[Exercise] From the listing below, filter out every line that contains the string "footer" and copy those lines. Treat uppercase and lowercase letters as different.

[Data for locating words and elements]
◆ ◆ ◆ ◆

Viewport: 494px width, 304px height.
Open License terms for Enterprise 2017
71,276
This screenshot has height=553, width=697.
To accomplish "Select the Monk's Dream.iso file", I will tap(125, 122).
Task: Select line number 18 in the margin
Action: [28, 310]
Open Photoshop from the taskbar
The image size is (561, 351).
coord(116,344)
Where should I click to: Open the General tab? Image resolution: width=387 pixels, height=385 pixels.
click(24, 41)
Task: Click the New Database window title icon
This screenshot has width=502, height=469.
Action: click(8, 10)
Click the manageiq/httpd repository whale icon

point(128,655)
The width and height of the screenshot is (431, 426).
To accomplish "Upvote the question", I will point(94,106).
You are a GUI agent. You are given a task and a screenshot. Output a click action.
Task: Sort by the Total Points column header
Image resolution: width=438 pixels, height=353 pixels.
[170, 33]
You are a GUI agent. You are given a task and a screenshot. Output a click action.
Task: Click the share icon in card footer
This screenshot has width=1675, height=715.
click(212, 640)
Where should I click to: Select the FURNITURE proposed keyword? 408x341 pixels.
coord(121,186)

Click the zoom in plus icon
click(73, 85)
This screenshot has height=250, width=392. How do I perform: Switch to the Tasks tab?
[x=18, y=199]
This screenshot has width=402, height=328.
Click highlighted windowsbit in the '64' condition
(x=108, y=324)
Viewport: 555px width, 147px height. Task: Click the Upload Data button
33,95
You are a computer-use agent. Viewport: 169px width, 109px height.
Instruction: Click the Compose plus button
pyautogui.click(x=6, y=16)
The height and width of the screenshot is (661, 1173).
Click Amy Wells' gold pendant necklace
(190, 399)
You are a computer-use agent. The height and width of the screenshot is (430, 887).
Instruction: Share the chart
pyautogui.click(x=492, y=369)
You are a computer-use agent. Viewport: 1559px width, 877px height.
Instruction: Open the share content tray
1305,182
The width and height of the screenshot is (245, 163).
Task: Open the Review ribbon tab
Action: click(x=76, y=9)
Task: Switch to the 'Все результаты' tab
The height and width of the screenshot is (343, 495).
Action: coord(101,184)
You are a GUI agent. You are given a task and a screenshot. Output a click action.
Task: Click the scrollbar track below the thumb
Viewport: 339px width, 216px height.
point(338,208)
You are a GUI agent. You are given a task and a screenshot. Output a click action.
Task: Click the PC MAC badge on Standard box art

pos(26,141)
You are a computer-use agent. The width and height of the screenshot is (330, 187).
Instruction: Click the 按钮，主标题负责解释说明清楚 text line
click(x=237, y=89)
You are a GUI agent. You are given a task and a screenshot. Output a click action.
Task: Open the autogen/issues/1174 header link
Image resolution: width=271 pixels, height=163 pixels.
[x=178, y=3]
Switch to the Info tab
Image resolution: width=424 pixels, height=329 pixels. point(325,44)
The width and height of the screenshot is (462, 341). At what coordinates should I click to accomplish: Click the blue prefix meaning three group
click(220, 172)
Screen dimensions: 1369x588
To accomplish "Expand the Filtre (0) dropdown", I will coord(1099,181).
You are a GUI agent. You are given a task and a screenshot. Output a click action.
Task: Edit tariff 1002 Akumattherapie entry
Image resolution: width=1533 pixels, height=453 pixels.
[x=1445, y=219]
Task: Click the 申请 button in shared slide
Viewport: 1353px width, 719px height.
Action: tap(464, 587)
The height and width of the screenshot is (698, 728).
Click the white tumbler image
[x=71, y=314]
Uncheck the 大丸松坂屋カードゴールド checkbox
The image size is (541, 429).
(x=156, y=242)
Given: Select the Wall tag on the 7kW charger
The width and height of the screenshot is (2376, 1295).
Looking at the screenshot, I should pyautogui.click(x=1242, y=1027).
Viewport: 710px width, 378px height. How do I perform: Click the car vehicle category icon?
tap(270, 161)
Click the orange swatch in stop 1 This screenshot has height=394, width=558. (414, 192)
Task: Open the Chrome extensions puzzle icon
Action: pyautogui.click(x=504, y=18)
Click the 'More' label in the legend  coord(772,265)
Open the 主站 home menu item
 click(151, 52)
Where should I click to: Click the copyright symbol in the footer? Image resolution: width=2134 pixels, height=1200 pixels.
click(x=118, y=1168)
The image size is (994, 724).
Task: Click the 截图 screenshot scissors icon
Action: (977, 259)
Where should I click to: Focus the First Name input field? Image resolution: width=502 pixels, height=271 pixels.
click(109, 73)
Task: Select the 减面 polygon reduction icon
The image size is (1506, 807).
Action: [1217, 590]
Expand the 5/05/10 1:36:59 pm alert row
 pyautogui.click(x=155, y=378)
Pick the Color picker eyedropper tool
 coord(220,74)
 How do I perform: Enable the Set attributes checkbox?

◆ ◆ ◆ ◆

[Exercise result]
Task: Click the share icon in card footer
Where should I click to: Click the copyright symbol in the footer? Image resolution: width=2134 pixels, height=1200 pixels.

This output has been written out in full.